_Problem to work on_
When you find the line with "Instruction: Pick font size 20" among the records below, reproduce it and each line after it exactly, ending with the line with "Open the Favorites".

_Raw data_

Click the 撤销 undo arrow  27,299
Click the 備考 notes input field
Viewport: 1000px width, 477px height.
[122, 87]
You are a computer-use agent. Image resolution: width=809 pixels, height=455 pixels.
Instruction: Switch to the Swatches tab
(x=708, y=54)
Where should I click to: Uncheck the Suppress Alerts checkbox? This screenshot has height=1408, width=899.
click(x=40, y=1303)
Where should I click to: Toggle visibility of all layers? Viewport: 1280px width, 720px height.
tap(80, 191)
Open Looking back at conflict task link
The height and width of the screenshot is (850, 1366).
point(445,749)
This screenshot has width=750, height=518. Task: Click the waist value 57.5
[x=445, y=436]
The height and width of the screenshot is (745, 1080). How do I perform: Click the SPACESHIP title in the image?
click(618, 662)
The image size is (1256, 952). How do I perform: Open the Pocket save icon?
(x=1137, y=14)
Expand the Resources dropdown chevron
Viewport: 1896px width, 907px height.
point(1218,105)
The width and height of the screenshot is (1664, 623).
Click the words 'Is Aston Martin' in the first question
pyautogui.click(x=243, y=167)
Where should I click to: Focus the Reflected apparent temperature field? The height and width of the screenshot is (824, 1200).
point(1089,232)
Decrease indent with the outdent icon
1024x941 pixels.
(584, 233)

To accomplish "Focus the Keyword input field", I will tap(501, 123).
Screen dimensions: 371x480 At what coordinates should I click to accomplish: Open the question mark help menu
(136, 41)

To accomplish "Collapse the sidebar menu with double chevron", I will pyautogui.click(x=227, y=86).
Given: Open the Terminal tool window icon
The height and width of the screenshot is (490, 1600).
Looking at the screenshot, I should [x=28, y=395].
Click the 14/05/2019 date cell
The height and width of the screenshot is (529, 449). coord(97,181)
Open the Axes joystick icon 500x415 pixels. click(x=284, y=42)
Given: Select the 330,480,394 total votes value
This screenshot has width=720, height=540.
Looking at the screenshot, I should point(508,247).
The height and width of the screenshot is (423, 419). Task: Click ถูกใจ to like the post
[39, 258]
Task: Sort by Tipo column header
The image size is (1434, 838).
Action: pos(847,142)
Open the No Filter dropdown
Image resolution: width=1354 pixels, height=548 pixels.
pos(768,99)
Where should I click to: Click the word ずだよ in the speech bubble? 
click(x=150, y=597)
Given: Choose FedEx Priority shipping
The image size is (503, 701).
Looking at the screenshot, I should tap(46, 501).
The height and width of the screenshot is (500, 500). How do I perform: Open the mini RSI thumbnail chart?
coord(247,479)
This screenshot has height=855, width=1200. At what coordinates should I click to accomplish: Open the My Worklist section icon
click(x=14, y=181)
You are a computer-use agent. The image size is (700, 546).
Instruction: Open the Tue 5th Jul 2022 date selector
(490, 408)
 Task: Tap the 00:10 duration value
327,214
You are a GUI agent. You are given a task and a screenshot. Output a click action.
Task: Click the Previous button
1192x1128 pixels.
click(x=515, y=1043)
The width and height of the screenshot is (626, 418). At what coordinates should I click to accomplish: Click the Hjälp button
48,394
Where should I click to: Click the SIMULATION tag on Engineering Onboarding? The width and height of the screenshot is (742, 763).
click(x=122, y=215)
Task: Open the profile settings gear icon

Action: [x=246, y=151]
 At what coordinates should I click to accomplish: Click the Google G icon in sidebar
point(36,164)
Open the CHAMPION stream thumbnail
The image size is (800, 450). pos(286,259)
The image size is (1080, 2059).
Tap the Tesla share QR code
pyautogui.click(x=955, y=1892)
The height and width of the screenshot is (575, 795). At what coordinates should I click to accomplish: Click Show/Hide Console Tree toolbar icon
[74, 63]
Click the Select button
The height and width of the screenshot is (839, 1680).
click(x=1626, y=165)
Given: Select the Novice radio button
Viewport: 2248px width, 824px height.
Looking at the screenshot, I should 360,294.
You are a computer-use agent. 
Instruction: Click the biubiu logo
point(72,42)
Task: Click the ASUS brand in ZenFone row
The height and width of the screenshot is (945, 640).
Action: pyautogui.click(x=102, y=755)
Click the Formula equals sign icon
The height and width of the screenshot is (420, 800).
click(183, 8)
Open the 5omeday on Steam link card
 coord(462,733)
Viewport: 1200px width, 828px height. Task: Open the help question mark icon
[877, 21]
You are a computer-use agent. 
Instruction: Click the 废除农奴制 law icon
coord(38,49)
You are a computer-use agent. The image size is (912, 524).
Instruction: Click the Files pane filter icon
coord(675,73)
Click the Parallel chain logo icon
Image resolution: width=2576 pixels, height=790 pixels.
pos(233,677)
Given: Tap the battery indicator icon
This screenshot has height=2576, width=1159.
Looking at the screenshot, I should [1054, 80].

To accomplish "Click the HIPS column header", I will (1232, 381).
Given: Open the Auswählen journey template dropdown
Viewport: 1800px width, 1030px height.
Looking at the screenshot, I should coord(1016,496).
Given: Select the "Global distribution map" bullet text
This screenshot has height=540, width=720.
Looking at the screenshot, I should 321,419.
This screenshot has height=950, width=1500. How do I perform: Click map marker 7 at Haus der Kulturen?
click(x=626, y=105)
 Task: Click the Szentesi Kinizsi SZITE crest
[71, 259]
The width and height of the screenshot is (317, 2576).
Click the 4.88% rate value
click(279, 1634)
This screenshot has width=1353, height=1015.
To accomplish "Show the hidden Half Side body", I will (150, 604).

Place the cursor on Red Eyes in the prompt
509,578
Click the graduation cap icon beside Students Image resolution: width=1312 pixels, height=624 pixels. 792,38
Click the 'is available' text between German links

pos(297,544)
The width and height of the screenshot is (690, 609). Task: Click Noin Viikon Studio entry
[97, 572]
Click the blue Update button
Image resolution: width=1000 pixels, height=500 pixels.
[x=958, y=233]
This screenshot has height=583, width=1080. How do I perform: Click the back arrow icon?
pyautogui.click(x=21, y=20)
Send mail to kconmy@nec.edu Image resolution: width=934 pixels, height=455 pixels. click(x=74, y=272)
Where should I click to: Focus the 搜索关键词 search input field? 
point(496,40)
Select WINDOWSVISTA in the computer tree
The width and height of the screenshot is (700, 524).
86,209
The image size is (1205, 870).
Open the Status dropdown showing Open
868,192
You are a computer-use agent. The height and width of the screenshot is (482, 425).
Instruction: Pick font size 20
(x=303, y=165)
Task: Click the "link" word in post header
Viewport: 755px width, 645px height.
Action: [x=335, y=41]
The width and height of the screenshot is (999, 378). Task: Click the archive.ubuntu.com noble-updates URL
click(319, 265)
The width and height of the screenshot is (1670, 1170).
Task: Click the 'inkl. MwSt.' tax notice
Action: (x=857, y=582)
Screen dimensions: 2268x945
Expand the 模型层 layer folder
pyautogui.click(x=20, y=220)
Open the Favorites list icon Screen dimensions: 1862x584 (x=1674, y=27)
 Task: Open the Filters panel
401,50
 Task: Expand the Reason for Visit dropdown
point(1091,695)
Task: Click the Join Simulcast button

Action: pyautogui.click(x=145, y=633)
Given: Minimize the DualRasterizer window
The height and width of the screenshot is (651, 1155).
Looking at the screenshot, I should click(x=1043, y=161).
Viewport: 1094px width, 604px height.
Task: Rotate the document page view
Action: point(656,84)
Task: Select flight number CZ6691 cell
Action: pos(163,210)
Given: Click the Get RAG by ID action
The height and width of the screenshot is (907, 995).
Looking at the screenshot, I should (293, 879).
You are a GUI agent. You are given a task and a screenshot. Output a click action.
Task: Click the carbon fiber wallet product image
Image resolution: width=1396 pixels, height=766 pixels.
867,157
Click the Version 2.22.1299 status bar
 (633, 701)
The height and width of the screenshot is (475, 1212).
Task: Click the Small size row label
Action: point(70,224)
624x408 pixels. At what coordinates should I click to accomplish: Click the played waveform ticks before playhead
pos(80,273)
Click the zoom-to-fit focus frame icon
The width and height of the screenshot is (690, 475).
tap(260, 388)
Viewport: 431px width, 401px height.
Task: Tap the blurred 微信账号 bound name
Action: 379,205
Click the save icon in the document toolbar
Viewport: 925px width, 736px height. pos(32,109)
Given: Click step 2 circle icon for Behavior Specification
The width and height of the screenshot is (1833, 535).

_Problem solution_
Instruction: Pick font size 20
(x=303, y=165)
Task: Click the "link" word in post header
Viewport: 755px width, 645px height.
Action: [x=335, y=41]
The width and height of the screenshot is (999, 378). Task: Click the archive.ubuntu.com noble-updates URL
click(319, 265)
The width and height of the screenshot is (1670, 1170).
Task: Click the 'inkl. MwSt.' tax notice
Action: (x=857, y=582)
Screen dimensions: 2268x945
Expand the 模型层 layer folder
pyautogui.click(x=20, y=220)
Open the Favorites list icon Screen dimensions: 1862x584 (x=1674, y=27)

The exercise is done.